• _WHAT YOU ARE ASKED TO DO_:
Retype the lines of the data listing below, starting at the line that contains "640x360 pixels." and stopping after the line that contains "Looking at the screenshot, I should (x=705, y=45).".

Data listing

++++++++++++++++++++

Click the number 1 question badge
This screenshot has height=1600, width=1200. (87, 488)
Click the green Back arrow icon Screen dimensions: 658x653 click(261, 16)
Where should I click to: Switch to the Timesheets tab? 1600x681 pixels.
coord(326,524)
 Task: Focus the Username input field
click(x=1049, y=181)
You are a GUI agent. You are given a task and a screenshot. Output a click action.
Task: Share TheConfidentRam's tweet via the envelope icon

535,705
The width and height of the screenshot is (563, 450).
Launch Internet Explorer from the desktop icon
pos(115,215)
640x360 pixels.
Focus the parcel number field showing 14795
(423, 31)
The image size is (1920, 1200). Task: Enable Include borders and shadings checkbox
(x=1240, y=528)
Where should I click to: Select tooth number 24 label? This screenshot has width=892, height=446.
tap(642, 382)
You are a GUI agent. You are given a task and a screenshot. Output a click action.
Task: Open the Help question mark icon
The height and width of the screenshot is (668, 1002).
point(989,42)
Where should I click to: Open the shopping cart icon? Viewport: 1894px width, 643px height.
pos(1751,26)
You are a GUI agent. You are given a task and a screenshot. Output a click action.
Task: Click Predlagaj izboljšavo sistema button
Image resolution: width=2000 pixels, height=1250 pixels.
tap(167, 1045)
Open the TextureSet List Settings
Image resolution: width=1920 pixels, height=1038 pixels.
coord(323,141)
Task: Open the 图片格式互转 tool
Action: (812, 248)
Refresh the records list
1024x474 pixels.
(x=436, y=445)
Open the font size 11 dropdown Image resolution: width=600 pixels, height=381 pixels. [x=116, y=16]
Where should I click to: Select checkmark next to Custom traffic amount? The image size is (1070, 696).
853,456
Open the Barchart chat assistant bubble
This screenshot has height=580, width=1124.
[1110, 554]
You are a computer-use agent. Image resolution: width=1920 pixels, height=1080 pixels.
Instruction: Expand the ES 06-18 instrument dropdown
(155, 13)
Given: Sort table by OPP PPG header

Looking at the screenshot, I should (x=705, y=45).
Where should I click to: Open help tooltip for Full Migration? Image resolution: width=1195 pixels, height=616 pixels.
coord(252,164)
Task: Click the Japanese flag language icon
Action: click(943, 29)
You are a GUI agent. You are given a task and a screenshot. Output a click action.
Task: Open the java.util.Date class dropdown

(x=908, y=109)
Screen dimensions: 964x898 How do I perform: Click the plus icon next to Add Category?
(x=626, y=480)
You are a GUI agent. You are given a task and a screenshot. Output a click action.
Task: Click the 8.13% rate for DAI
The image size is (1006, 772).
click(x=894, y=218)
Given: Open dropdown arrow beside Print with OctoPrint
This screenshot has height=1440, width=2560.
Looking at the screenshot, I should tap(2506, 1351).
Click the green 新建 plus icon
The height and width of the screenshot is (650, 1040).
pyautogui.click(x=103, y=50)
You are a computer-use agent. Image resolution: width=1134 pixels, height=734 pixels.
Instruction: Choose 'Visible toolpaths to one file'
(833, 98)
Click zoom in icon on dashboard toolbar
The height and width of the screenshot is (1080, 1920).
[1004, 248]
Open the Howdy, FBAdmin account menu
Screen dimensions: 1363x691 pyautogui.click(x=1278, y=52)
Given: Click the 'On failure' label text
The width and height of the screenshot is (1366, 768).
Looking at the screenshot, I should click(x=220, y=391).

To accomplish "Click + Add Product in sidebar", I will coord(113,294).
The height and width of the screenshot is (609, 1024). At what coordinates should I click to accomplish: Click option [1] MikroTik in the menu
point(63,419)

++++++++++++++++++++

• _REPLY_:
640x360 pixels.
Focus the parcel number field showing 14795
(423, 31)
The image size is (1920, 1200). Task: Enable Include borders and shadings checkbox
(x=1240, y=528)
Where should I click to: Select tooth number 24 label? This screenshot has width=892, height=446.
tap(642, 382)
You are a GUI agent. You are given a task and a screenshot. Output a click action.
Task: Open the Help question mark icon
The height and width of the screenshot is (668, 1002).
point(989,42)
Where should I click to: Open the shopping cart icon? Viewport: 1894px width, 643px height.
pos(1751,26)
You are a GUI agent. You are given a task and a screenshot. Output a click action.
Task: Click Predlagaj izboljšavo sistema button
Image resolution: width=2000 pixels, height=1250 pixels.
tap(167, 1045)
Open the TextureSet List Settings
Image resolution: width=1920 pixels, height=1038 pixels.
coord(323,141)
Task: Open the 图片格式互转 tool
Action: (812, 248)
Refresh the records list
1024x474 pixels.
(x=436, y=445)
Open the font size 11 dropdown Image resolution: width=600 pixels, height=381 pixels. [x=116, y=16]
Where should I click to: Select checkmark next to Custom traffic amount? The image size is (1070, 696).
853,456
Open the Barchart chat assistant bubble
This screenshot has height=580, width=1124.
[1110, 554]
You are a computer-use agent. Image resolution: width=1920 pixels, height=1080 pixels.
Instruction: Expand the ES 06-18 instrument dropdown
(155, 13)
Given: Sort table by OPP PPG header

Looking at the screenshot, I should (x=705, y=45).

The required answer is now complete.